-
Type: Bug
-
Resolution: Unresolved
-
Priority: Major - P3
-
None
-
Affects Version/s: 6.0.5
-
Component/s: None
-
Query Execution
-
ALL
-
Sharding EMEA 2023-05-01, Sharding EMEA 2023-05-15
Mongosync in the above log receives a CursorNotFound error. The cursor in question, though—5131255404875629212—appears to be internal to mongos and mongod.
The first occurrence of 5131255404875629212 in the logs is on shard1 node2 (s1:n2) and indicates a slow query.
The next occurrence, on shard0 node 0, indicates that the shard0 node that's answering mongosync's query is "not in primary or recovering state". Note that this isn't cursor 5131255404875629212, but it might be related.
The next occurrence after that, on shard0 node 1, is where we start seeing CursorNotFound.

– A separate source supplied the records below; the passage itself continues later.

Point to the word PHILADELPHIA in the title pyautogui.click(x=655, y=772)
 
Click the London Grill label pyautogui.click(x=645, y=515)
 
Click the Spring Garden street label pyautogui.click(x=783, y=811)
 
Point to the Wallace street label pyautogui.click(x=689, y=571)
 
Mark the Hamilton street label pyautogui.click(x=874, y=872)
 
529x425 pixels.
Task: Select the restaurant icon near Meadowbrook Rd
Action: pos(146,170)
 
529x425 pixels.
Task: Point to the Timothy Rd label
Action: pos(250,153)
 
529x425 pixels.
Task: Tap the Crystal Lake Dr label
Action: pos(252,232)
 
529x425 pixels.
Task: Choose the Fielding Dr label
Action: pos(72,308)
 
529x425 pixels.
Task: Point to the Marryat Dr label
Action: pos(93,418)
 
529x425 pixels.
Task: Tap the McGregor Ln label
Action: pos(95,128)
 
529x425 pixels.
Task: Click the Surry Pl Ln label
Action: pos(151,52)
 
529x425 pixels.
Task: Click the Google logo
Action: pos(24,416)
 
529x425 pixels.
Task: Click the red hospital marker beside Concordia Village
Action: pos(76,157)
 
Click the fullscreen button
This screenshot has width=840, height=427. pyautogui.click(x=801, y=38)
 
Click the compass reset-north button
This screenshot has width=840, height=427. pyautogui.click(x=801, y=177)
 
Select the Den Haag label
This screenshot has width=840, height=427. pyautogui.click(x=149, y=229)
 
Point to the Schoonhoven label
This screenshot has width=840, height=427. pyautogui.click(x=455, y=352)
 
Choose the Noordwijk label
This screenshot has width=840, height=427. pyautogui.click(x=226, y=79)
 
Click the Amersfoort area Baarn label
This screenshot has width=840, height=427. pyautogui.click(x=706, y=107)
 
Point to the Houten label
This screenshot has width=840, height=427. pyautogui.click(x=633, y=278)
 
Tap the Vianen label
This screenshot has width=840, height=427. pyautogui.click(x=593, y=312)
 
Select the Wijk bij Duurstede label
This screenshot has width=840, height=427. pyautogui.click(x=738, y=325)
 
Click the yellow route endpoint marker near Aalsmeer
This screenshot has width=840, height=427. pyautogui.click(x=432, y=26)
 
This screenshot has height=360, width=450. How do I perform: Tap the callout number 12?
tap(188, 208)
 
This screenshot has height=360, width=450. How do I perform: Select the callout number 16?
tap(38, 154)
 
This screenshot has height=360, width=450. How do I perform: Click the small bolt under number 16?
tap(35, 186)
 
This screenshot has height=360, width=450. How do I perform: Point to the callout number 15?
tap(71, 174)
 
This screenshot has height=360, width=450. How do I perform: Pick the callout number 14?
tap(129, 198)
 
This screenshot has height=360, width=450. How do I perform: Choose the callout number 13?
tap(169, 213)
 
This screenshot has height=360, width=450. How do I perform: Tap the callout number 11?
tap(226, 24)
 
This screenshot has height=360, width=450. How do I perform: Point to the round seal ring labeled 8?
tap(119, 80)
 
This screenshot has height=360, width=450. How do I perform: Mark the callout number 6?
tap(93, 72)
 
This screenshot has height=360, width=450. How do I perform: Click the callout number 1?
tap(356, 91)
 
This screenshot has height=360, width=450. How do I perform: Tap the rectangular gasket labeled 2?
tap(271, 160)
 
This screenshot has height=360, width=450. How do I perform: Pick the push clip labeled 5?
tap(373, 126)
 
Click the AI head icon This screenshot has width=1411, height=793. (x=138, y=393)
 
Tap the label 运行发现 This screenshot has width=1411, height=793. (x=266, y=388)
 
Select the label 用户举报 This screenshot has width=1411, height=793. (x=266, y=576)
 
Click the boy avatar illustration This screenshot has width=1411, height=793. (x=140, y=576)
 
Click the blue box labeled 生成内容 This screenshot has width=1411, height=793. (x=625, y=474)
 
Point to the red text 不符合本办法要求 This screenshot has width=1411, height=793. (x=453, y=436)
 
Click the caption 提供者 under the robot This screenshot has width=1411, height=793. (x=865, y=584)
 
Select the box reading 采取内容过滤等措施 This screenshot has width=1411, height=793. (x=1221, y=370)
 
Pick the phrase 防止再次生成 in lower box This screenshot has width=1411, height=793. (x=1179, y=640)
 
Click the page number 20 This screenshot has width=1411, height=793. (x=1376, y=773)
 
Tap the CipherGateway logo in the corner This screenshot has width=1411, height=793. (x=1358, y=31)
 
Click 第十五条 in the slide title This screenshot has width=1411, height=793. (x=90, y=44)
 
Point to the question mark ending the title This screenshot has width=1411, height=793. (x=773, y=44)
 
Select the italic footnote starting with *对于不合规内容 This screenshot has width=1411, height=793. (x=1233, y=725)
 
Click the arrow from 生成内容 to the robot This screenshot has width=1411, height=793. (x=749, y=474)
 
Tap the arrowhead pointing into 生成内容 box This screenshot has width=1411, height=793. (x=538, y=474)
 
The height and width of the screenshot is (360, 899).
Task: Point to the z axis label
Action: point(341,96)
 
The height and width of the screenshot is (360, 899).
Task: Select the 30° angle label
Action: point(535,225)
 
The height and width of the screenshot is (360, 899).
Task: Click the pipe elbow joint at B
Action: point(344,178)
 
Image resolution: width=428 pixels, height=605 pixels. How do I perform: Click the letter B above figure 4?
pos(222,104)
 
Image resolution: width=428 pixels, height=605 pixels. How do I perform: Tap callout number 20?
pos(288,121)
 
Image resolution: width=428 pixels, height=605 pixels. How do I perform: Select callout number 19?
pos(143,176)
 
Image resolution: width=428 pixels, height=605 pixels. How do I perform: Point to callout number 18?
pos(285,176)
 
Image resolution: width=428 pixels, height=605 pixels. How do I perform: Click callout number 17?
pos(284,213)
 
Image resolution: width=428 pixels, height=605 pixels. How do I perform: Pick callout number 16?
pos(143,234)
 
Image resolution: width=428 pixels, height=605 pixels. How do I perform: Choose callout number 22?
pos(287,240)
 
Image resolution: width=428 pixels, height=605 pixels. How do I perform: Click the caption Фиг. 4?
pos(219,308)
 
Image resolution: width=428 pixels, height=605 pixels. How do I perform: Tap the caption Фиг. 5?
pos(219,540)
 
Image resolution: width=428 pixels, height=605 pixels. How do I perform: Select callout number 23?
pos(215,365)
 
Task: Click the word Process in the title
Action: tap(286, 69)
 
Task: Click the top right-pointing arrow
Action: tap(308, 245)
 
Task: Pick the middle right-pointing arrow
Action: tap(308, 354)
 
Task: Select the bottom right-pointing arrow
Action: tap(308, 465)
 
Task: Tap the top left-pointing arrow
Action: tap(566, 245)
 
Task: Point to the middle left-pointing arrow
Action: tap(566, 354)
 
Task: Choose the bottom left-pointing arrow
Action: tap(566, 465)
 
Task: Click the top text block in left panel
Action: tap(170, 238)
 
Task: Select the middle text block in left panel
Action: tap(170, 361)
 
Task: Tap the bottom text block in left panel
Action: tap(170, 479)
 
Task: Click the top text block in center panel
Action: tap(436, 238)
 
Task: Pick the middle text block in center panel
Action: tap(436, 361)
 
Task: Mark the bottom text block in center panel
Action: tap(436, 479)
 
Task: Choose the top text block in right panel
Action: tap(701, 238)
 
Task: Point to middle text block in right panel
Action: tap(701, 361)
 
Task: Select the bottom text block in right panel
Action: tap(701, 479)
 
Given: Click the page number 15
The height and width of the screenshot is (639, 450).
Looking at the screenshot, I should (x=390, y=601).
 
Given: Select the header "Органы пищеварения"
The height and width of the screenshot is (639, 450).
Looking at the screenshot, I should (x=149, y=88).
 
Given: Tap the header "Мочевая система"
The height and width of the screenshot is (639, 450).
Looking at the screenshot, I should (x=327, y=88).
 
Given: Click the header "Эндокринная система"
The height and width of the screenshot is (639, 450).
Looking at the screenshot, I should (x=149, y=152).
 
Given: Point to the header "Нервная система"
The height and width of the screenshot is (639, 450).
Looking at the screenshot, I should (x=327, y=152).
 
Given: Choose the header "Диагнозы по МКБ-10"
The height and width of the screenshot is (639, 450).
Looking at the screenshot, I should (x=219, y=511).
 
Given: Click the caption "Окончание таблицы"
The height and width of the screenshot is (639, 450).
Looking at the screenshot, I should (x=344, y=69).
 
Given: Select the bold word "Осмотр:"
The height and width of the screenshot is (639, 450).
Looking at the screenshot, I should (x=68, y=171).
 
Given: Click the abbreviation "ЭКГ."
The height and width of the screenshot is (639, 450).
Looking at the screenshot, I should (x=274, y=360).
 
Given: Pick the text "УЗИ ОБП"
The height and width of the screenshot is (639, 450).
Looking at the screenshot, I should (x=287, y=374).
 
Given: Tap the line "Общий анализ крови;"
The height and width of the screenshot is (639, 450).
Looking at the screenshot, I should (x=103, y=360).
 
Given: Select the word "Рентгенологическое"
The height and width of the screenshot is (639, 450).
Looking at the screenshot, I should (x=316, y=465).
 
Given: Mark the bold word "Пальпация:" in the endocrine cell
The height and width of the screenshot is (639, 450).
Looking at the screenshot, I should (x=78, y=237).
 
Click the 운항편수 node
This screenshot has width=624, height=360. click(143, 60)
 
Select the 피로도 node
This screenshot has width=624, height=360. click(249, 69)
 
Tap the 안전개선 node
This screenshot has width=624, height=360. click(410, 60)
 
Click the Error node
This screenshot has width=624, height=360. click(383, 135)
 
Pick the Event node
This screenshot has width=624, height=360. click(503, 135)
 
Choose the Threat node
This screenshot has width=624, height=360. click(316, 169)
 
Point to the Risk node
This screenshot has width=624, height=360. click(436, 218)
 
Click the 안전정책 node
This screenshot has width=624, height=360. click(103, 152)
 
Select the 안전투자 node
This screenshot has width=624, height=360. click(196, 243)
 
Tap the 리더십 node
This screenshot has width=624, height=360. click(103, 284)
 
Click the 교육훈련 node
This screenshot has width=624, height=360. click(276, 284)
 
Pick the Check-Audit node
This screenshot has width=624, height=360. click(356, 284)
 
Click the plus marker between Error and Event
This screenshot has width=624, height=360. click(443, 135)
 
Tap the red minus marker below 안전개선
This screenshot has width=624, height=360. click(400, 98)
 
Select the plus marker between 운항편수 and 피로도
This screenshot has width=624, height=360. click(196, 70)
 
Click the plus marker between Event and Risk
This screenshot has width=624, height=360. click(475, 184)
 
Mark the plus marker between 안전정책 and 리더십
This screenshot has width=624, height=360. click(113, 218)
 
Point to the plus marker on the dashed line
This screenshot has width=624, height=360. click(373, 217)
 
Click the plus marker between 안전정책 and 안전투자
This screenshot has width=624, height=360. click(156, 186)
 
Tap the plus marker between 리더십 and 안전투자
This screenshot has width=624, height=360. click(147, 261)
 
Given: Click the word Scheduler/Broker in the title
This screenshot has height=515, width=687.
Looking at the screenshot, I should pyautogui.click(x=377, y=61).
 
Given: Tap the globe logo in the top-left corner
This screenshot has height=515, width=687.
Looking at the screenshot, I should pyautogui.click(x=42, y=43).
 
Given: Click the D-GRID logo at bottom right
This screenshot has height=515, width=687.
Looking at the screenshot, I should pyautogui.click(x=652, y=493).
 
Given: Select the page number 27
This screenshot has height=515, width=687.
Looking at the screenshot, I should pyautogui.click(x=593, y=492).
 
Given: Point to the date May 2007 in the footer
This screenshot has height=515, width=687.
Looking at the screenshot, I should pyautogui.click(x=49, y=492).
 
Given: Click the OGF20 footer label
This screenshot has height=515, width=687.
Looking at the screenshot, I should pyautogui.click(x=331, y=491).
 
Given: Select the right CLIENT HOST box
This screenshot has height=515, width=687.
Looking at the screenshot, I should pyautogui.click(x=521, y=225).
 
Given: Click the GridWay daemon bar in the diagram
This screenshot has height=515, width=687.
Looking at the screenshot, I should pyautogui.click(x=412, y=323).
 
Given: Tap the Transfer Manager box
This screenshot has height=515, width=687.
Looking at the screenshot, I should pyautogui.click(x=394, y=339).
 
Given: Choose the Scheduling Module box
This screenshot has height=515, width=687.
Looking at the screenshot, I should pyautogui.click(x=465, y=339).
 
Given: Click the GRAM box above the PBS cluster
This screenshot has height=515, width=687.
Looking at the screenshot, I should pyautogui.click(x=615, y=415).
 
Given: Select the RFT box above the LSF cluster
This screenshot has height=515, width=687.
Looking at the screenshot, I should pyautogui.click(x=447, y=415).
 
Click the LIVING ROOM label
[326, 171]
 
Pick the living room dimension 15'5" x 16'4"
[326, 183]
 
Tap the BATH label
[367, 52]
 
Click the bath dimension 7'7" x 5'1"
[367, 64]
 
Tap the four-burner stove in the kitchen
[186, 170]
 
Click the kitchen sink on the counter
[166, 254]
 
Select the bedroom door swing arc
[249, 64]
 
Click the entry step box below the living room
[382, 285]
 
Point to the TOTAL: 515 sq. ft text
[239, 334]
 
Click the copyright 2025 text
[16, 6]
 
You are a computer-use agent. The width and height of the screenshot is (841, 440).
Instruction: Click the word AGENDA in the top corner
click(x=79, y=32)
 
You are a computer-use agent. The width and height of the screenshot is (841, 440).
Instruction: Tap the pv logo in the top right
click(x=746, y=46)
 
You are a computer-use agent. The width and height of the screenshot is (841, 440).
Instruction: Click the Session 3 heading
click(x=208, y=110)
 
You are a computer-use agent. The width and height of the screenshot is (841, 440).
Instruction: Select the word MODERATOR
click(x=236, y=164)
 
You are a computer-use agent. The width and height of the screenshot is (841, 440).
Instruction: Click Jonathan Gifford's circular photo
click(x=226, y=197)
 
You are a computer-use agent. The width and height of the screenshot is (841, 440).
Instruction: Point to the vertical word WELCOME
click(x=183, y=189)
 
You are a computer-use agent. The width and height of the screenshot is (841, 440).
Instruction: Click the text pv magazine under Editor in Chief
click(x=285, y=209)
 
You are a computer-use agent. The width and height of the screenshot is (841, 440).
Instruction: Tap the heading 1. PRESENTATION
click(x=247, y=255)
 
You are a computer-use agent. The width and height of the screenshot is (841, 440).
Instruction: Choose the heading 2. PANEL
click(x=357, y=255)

The line after that is where mongos indicates CursorNotFound, and the line thereafter is where mongosync reports it.
There appear to be a couple issues here:
1. Whatever is causing the CursorNotFound
2. It seems like mongos shouldn't report CursorNotFound to mongosync here since (if I'm understanding the logs correctly) that is its own cursor for querying shard-rs1, not something that mongosync knows or (directly) cares about.
The log indicates an election in shard-rs0 as well as a stepUp in shard-rs1. Maybe these are related?
A potential workaround for mongosync is to treat CursorNotFound as a transient, retryable error.